==== Records for the exercise ====

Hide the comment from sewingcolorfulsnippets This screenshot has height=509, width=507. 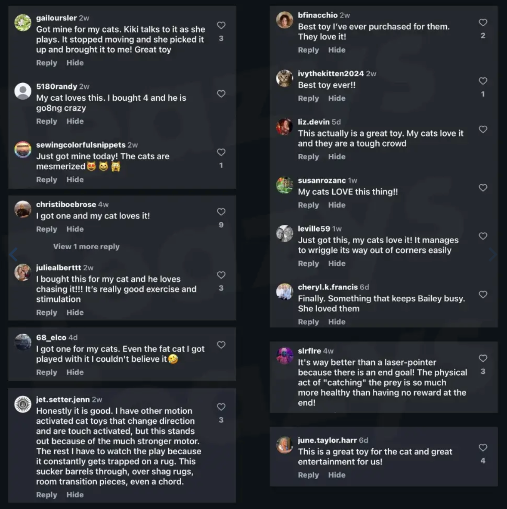(x=75, y=180)
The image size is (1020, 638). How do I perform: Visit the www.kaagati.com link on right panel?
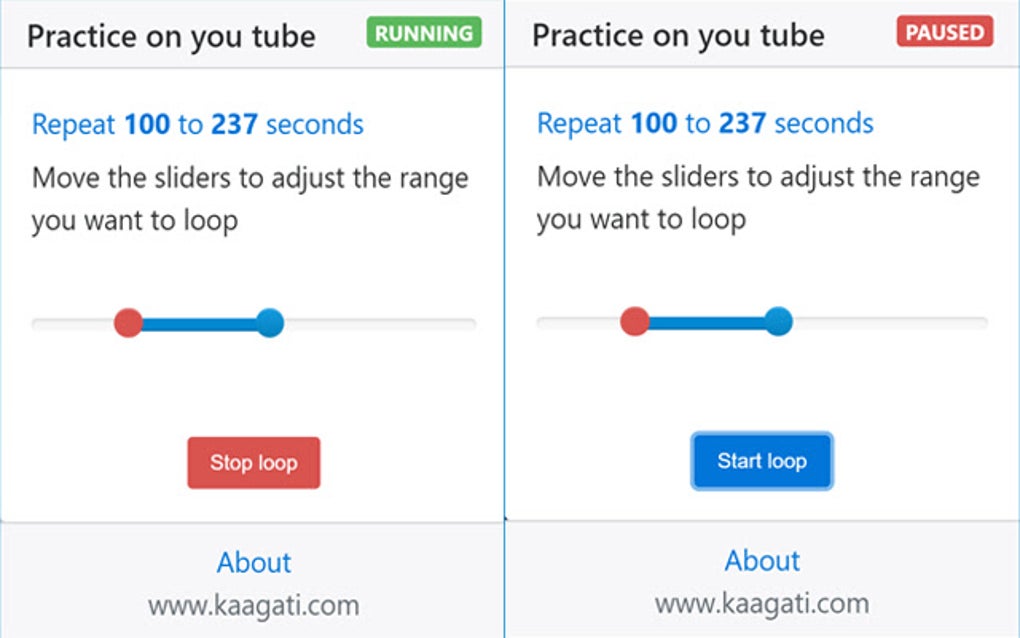pos(762,603)
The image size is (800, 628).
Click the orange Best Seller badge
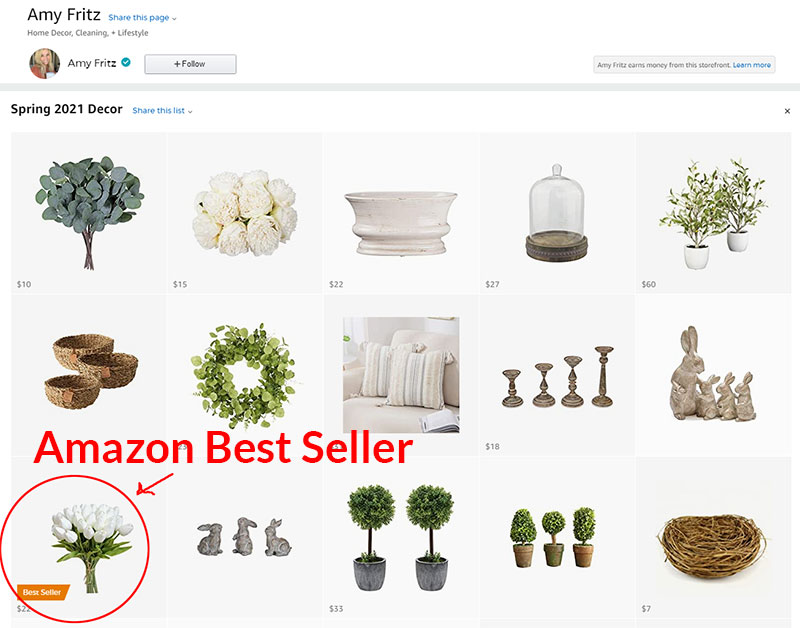click(43, 592)
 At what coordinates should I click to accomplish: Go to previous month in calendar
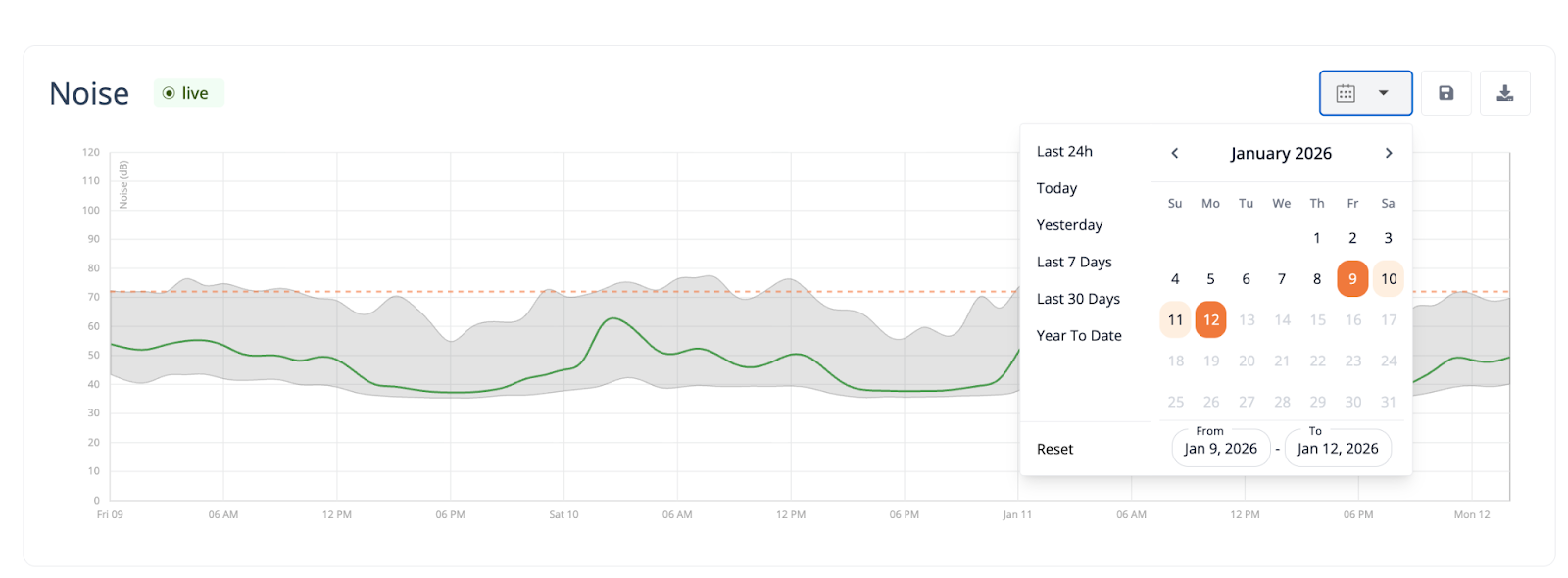coord(1175,153)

====

Copy the final portion of the records: every line from the one containing "The image size is (800, 628)." through the last, word for word, without pictures.

The image size is (800, 628).
Click the orange Best Seller badge
click(43, 592)
 At what coordinates should I click to accomplish: Go to previous month in calendar
coord(1175,153)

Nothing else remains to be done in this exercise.